Latest Winners
The Hilda Neatby Prize English Article
Whitney Wood & Danielle Cossey-Sutton, “High-Tech Obstetrics, Colonialism, and Childbirth Choice in Late Twentieth-Century Canada“. Bulletin of the History of Medicine 2025; 99(1) : 156-184.

Wood and Cossey-Sutton reveal how the electronic fetal monitor, intended to increase birth safety, led to an increasingly medicalized childbirth in which women were more likely to experience pregnancy complications including caesarean sections. They clearly map how the lack of obstetric technology in the North led to the withdrawal of obstetric care. The authors deftly question the relationship between technology and progress, especially when new technologies were inequitably distributed and embedded in an ongoing history of settler colonialism. Relying on international and Canadian sources, written by medical researchers, activists and journalists, it significantly expands our knowledge of childbirth in the late 20th century, the women’s health movement, and the experience and activism of Indigenous women who fought against these practices.
HONOURABLE MENTION:
Amanda Ricci, “Feminists Confront the Neoliberal Turn: The Third United Nations World Conference on Women, Nairobi, 1985“. Canadian Historical Review 2025; 106(1), 31-56.

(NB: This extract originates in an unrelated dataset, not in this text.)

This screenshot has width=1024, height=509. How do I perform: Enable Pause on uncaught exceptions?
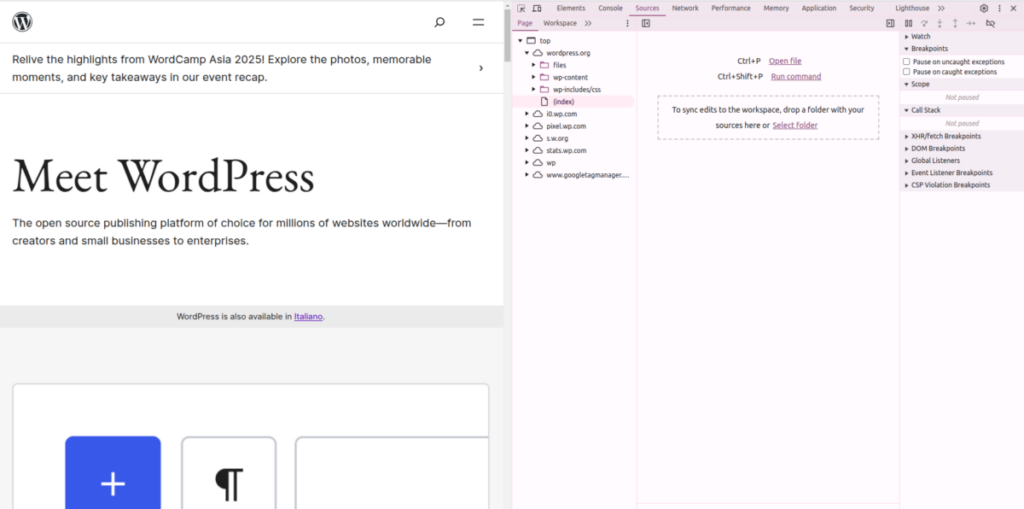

Ricci’s article situates Canadian feminists at the center of transnational debates and policy-making projects connected to the UN World Conference on Women held in Nairobi in 1985. Ricci proposes an important counter-narrative to the argument that, by pursuing a politics of recognition rather than redistribution, second-wave feminism ultimately capitulated to neoliberalism. Her research shows that although the Canadian delegation in Nairobi was ultimately complicit in protecting the power of the Global North, delegates returned to Canada empowered with new language and analytical frameworks to challenge neoliberal agendas domestically. The Conference’s emphasis on macroeconomic forces and solidarity politics helped feminists tie traditional women’s issues like family, social policy, and violence to national and transnational political and economic systems, which led to a “genuinely oppositional” countercurrent to the neoliberal turn. Ricci’s article poses a significant challenge to historians to reconsider the relationship between the late-20th century women’s movement and neoliberalism.